## [PROVIDED RECORDS]
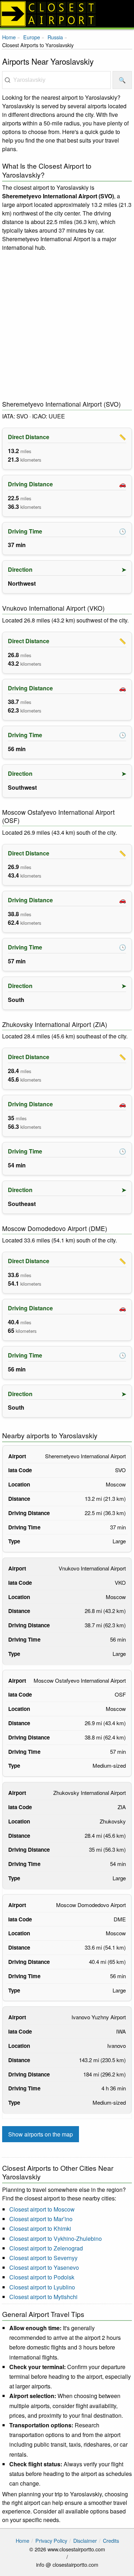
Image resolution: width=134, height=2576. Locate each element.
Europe (31, 37)
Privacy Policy (51, 2540)
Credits (111, 2540)
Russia (55, 37)
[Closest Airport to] (67, 13)
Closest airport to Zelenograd (46, 2248)
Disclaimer (85, 2540)
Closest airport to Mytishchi (43, 2297)
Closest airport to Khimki (40, 2228)
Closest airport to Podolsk (41, 2277)
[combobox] (56, 80)
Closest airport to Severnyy (43, 2258)
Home (9, 37)
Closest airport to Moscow (42, 2209)
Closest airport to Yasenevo (44, 2267)
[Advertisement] (67, 326)
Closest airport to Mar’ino (41, 2219)
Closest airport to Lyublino (42, 2287)
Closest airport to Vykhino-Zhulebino (55, 2238)
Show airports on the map (40, 2134)
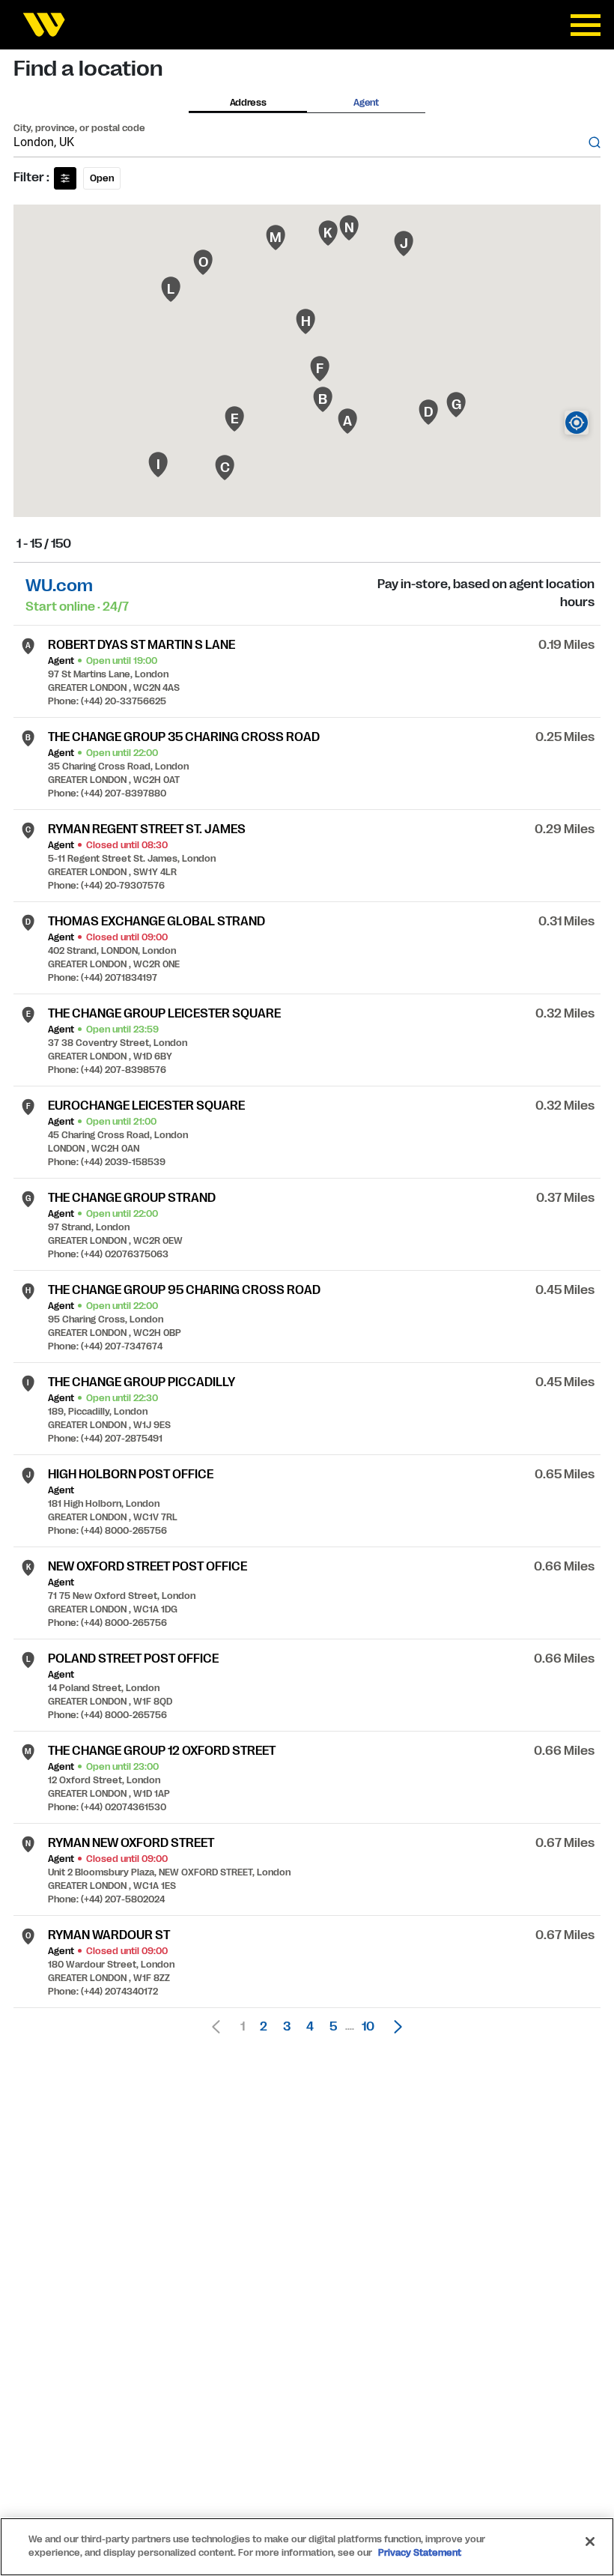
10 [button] (368, 2027)
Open (102, 178)
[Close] (590, 2541)
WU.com (59, 585)
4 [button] (310, 2027)
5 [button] (333, 2027)
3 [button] (287, 2027)
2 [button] (263, 2027)
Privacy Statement (419, 2553)
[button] (394, 2027)
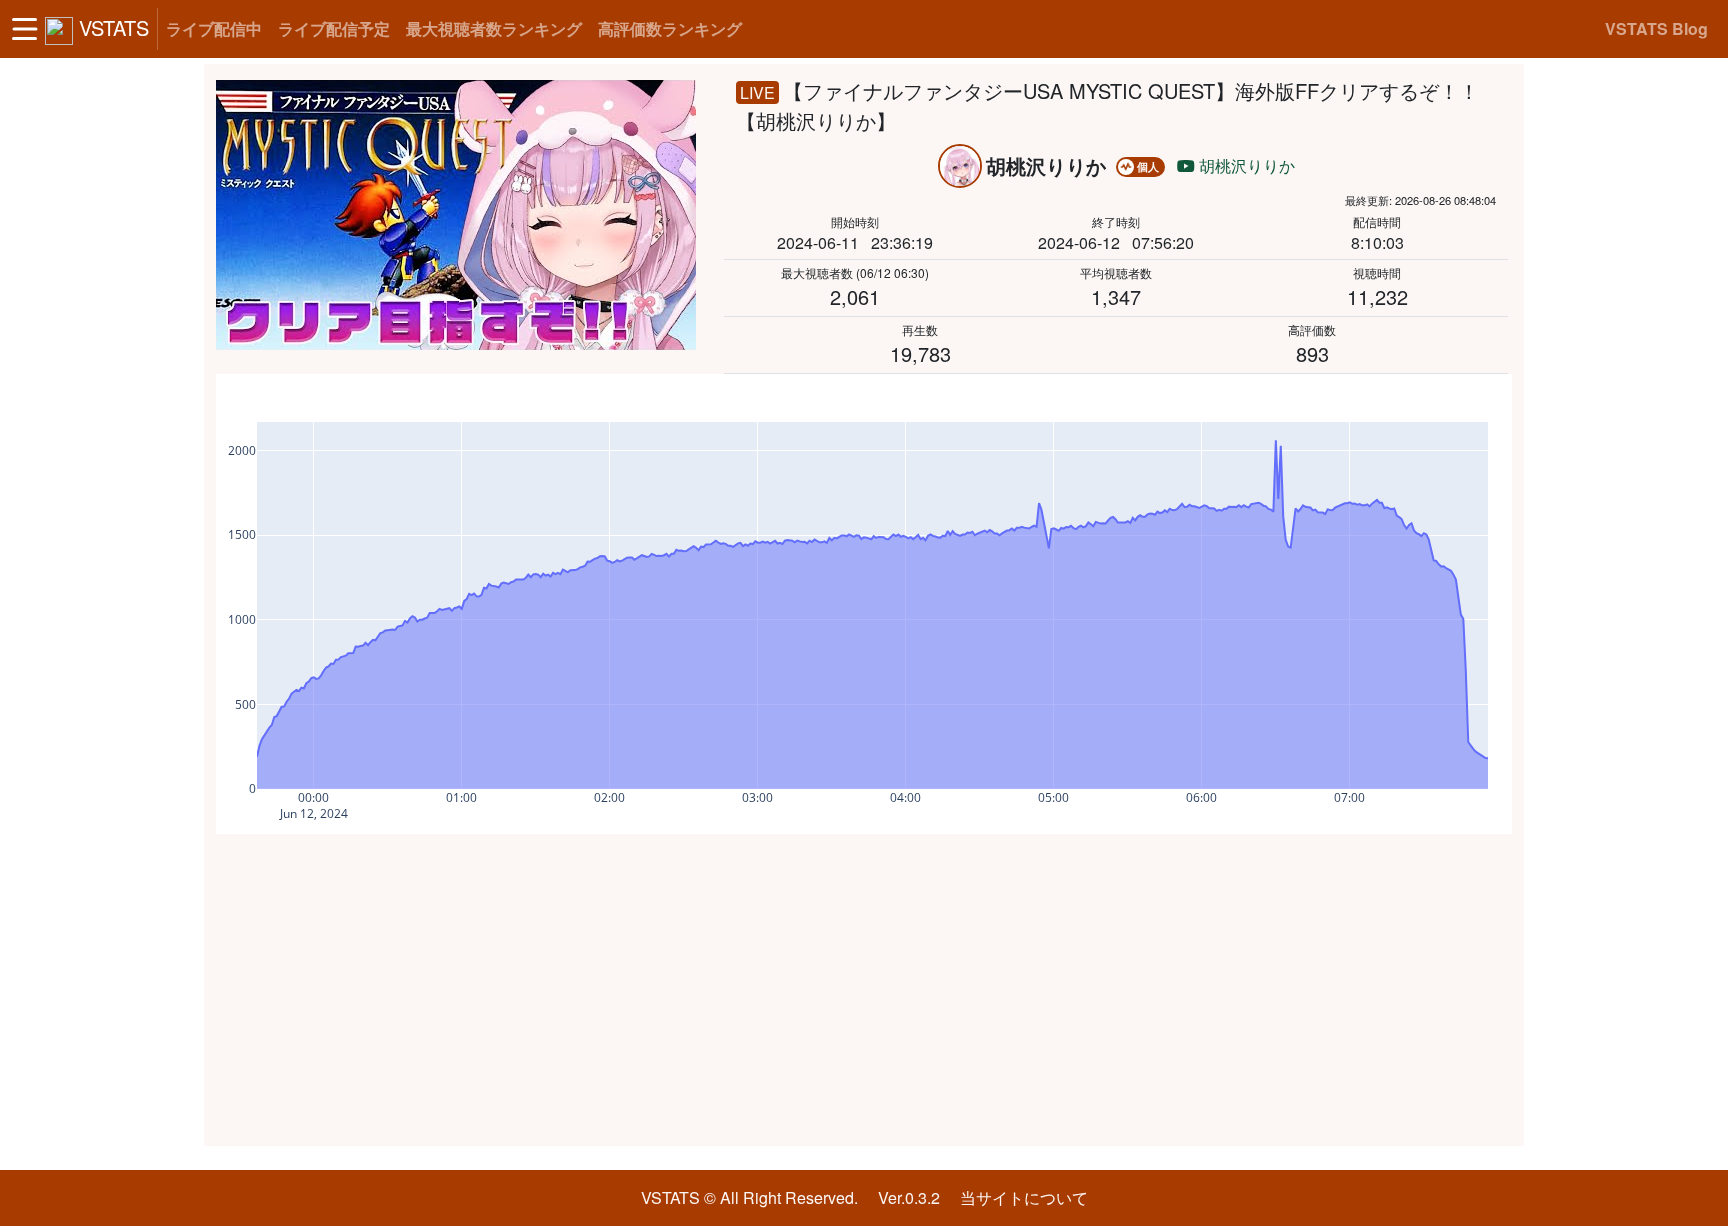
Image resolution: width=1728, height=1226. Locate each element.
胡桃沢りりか (1245, 165)
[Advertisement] (864, 990)
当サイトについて (1024, 1197)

## [WHAT THE TASK ASKS]
Which lines of the material above hold the string "button"? Pull them out.

## [WRITTEN ANSWER]
10 [button] (368, 2027)
4 [button] (310, 2027)
5 [button] (333, 2027)
3 [button] (287, 2027)
2 [button] (263, 2027)
[button] (394, 2027)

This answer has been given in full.